Summary and Implications

In undertaking a review of this broad area of significant health promotion interest, I have used the narrative review method. It has been argued that narrative reviews have advantages when the scope and literature coverage is broad and covers a range of issues within a given topic (132). This broader coverage comes at the expense of the more explicit methods, reporting and reproducibility, that are associated with systematic reviews, which tend to focus on narrower topics using prescribed search methods (132). Given the methodological limitations of the narrative method, and the acknowledged potential for selection biases in study selection when a nonsystematic review is undertaken, the reader should turn to determinant-specific systematic reviews for exhaustive discussion of the specific determinants covered in this review. The main objective of this review was to summarize key early determinants of childhood obesity within the important framework of individual-, family-, and community-level biological and social influences acting across early life.

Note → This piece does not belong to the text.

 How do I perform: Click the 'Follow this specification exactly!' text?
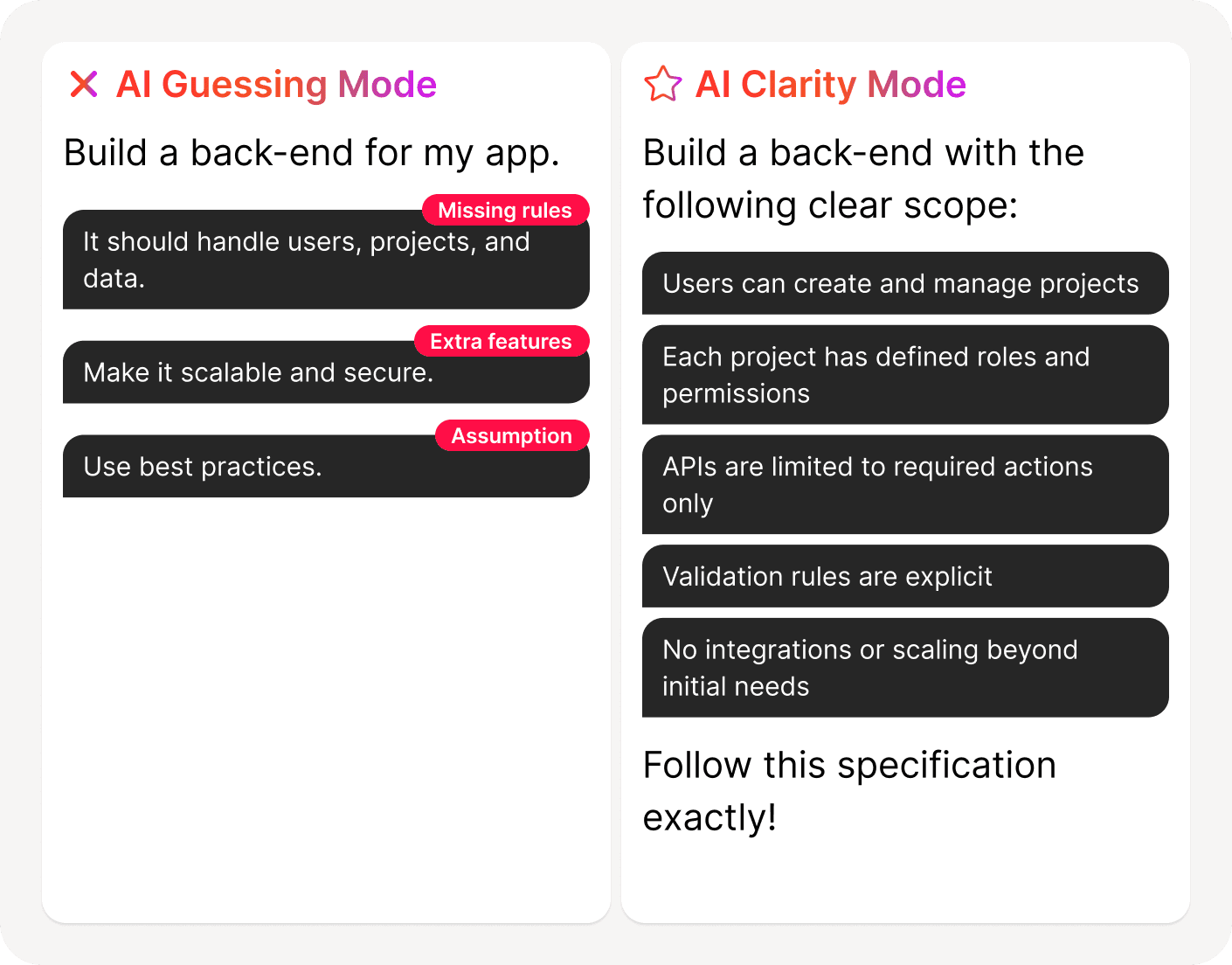pos(849,791)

Consideration of determinants of obesity within this broader multilevel framework may imply that strategies for health promotion and primary prevention should include attention to determinants at all levels. The upstream influences on childhood obesity occur at many levels, including the family and the community, and begin very early in the life course. Health promotion activities typically target individual lifestyle factors, despite emerging evidence of the importance of broader environmental prevention targets (133). Family-based interventions to improve the home food environment (90) and parenting style (134) and policies to reduce the costs of healthy food choices (135) are needed. Prevention efforts should also include programs to reduce financial stress in families and programs aimed at teaching children on how to cope with stressors in their environment (86). It has been suggested that overweight and obesity reductions may accrue if the prevention focus is shifted, more broadly, to promoting healthy lifestyles and healthy environments and beyond the focus on individual children’s body weight as the outcome (136). The opportunities for early health promotion require attention simultaneously to many levels (30), suggesting the need to address the individual, family, and physical environment, the social environment, and social policy.

Statement of Financial Support

None.

Disclosure

none; there are no conflicts of interest.